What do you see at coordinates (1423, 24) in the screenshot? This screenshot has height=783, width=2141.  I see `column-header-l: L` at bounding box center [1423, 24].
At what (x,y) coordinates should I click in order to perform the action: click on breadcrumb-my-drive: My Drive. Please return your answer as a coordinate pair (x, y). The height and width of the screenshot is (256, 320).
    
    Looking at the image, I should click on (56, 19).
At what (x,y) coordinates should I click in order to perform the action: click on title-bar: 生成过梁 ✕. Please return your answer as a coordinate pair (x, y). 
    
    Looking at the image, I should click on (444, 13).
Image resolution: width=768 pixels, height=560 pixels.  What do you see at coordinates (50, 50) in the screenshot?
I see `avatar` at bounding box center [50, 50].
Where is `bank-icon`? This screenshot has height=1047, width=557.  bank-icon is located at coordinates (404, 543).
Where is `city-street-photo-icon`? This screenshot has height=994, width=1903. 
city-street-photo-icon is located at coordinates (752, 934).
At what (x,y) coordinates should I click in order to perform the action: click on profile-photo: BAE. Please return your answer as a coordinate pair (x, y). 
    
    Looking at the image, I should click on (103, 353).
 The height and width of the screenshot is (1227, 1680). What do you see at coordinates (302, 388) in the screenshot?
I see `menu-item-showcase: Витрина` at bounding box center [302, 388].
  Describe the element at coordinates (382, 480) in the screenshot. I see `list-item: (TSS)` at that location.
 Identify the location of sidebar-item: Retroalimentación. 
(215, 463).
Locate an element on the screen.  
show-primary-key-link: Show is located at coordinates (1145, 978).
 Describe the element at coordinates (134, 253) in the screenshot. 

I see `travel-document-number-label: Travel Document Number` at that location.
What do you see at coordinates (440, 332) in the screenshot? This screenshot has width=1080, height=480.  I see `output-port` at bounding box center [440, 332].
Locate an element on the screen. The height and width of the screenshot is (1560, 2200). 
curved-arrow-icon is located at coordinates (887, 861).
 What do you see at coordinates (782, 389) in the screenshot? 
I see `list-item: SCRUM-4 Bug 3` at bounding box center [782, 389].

==*==

■ What is needed: Present the lines above as a Markdown table with the columns "Row" and "Line text". Number each row and leave out the blank lines.

■ Answer to the problem:
| Row | Line text |
|---|---|
| 1 | What do you see at coordinates (1423, 24) in the screenshot? This screenshot has height=783, width=2141.  I see `column-header-l: L` at bounding box center [1423, 24]. |
| 2 | At what (x,y) coordinates should I click in order to perform the action: click on breadcrumb-my-drive: My Drive. Please return your answer as a coordinate pair (x, y). The height and width of the screenshot is (256, 320). |
| 3 |     Looking at the image, I should click on (56, 19). |
| 4 | At what (x,y) coordinates should I click in order to perform the action: click on title-bar: 生成过梁 ✕. Please return your answer as a coordinate pair (x, y).  |
| 5 |     Looking at the image, I should click on (444, 13). |
| 6 | Image resolution: width=768 pixels, height=560 pixels.  What do you see at coordinates (50, 50) in the screenshot? |
| 7 | I see `avatar` at bounding box center [50, 50]. |
| 8 | Where is `bank-icon`? This screenshot has height=1047, width=557.  bank-icon is located at coordinates (404, 543). |
| 9 | Where is `city-street-photo-icon`? This screenshot has height=994, width=1903.  |
| 10 | city-street-photo-icon is located at coordinates (752, 934). |
| 11 | At what (x,y) coordinates should I click in order to perform the action: click on profile-photo: BAE. Please return your answer as a coordinate pair (x, y).  |
| 12 |     Looking at the image, I should click on (103, 353). |
| 13 |  The height and width of the screenshot is (1227, 1680). What do you see at coordinates (302, 388) in the screenshot? |
| 14 | I see `menu-item-showcase: Витрина` at bounding box center [302, 388]. |
| 15 |   Describe the element at coordinates (382, 480) in the screenshot. I see `list-item: (TSS)` at that location. |
| 16 |  Identify the location of sidebar-item: Retroalimentación.  |
| 17 | (215, 463). |
| 18 | Locate an element on the screen.   |
| 19 | show-primary-key-link: Show is located at coordinates (1145, 978). |
| 20 |  Describe the element at coordinates (134, 253) in the screenshot.  |
| 21 | I see `travel-document-number-label: Travel Document Number` at that location. |
| 22 | What do you see at coordinates (440, 332) in the screenshot? This screenshot has width=1080, height=480.  I see `output-port` at bounding box center [440, 332]. |
| 23 | Locate an element on the screen. The height and width of the screenshot is (1560, 2200).  |
| 24 | curved-arrow-icon is located at coordinates (887, 861). |
| 25 |  What do you see at coordinates (782, 389) in the screenshot?  |
| 26 | I see `list-item: SCRUM-4 Bug 3` at bounding box center [782, 389]. |